Action item:
What is needed is an exact repetition of the lines below, from the first one through the one holding "The height and width of the screenshot is (405, 1024).", with no pictures and nothing else.
---- Material supplied
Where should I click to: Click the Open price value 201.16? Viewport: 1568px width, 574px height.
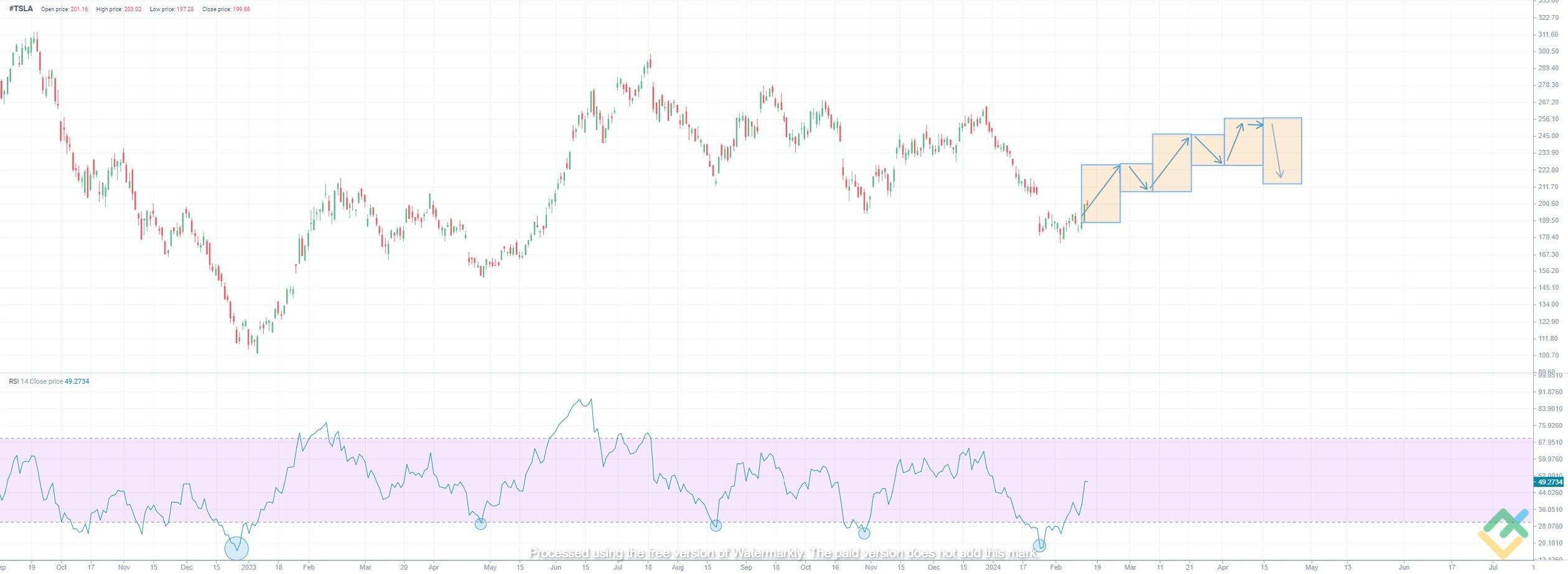click(79, 9)
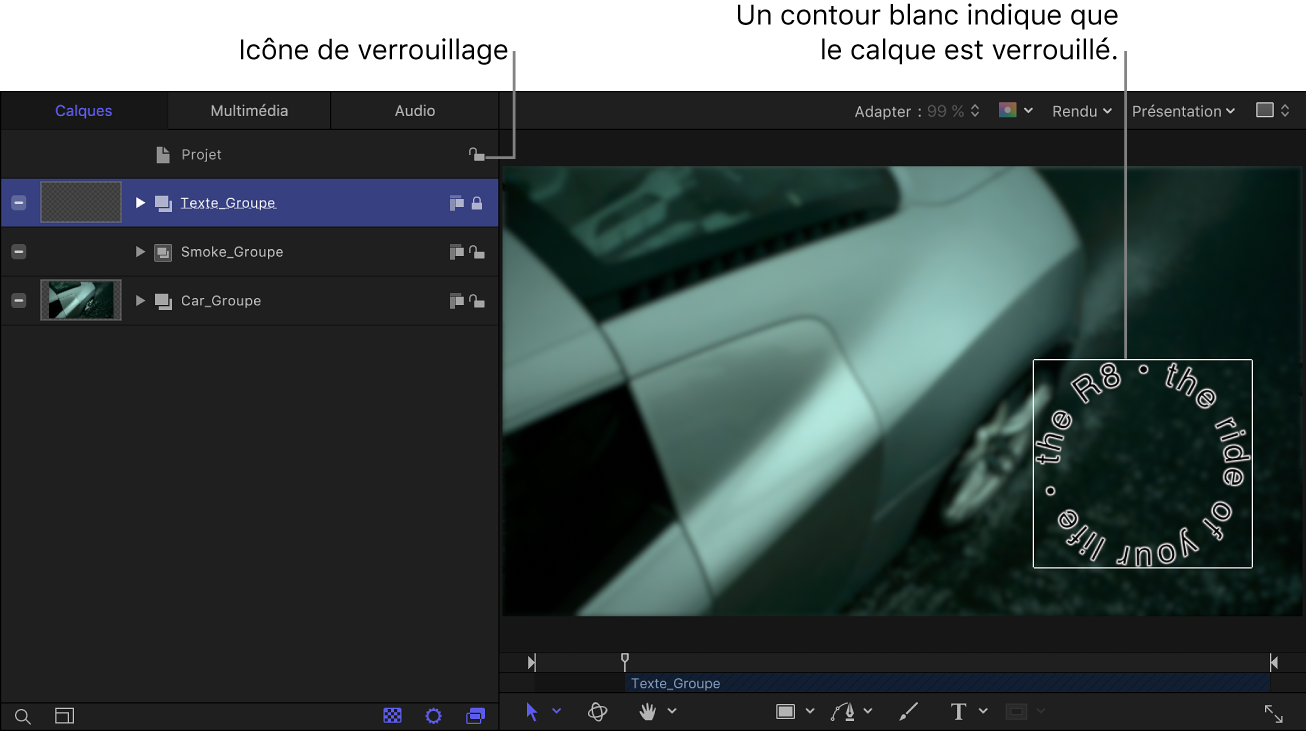Lock the Smoke_Groupe layer
The height and width of the screenshot is (732, 1306).
(477, 252)
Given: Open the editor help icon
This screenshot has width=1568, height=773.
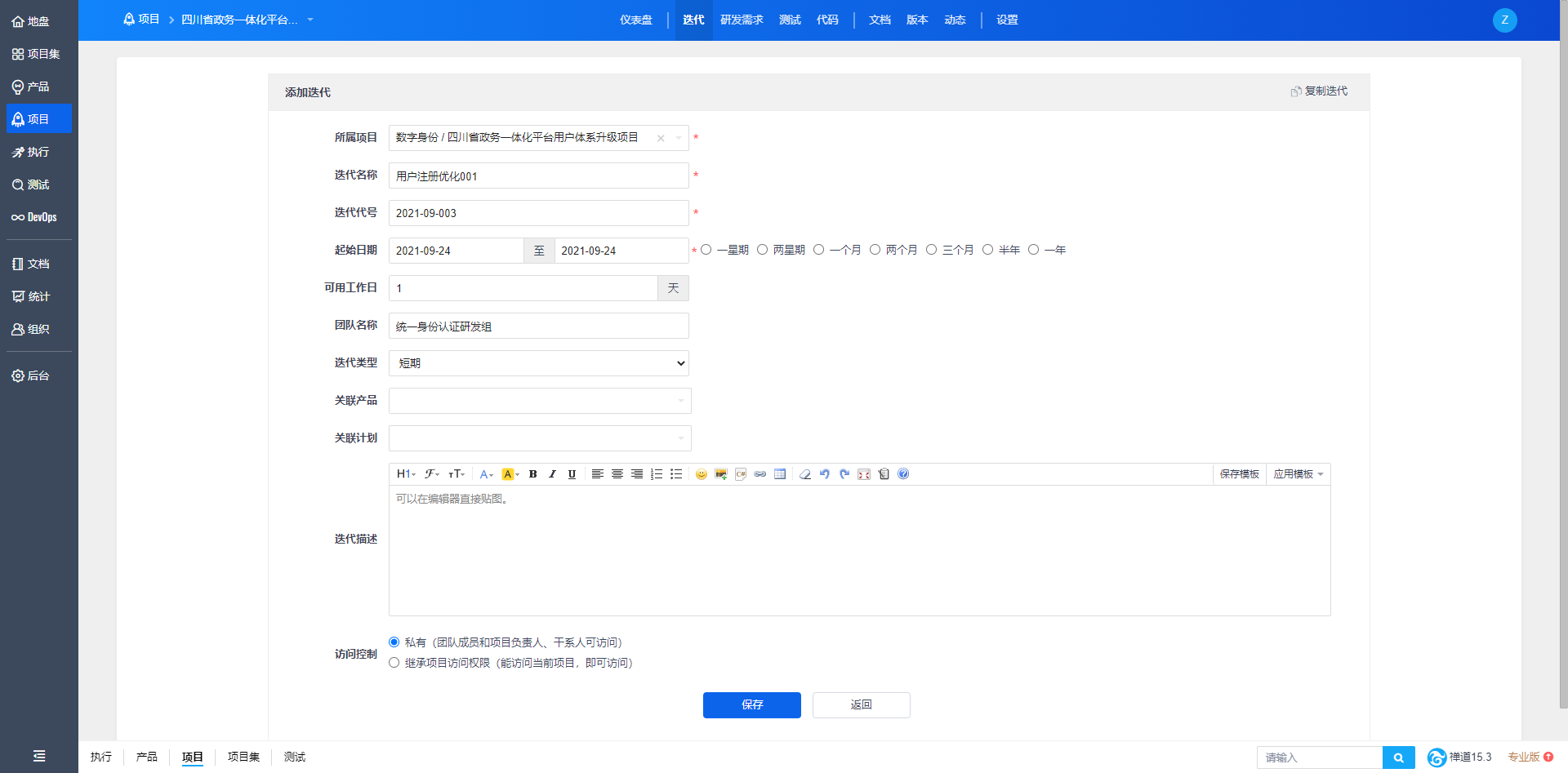Looking at the screenshot, I should (903, 474).
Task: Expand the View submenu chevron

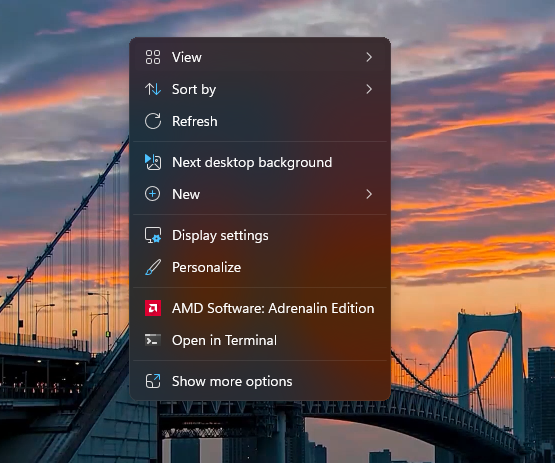Action: (369, 57)
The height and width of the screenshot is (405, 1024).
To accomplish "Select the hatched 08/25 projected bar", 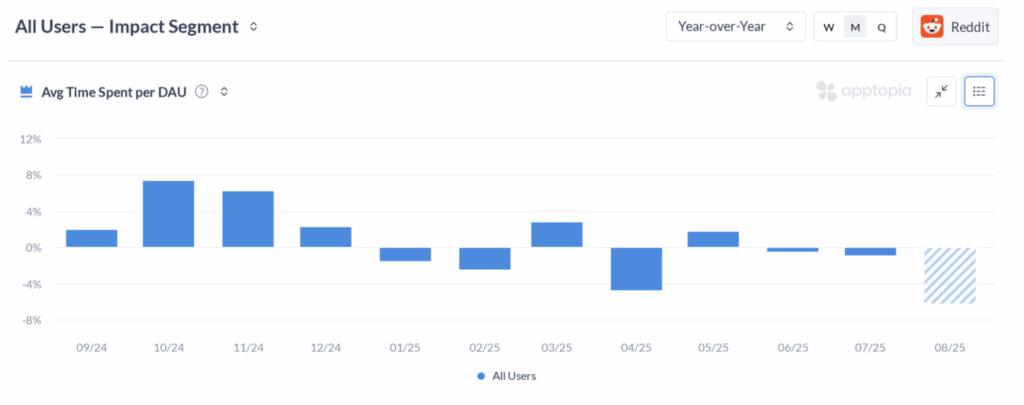I will point(949,275).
--------
Answer for this exercise:
Where should I click to: Click the Open price value 201.16? Viewport: 1568px width, 574px height.
click(79, 9)
Lock the Smoke_Groupe layer
The height and width of the screenshot is (732, 1306).
(477, 252)
Given: Open the editor help icon
This screenshot has width=1568, height=773.
Looking at the screenshot, I should (903, 474).
Task: Expand the View submenu chevron

Action: (369, 57)
The height and width of the screenshot is (405, 1024).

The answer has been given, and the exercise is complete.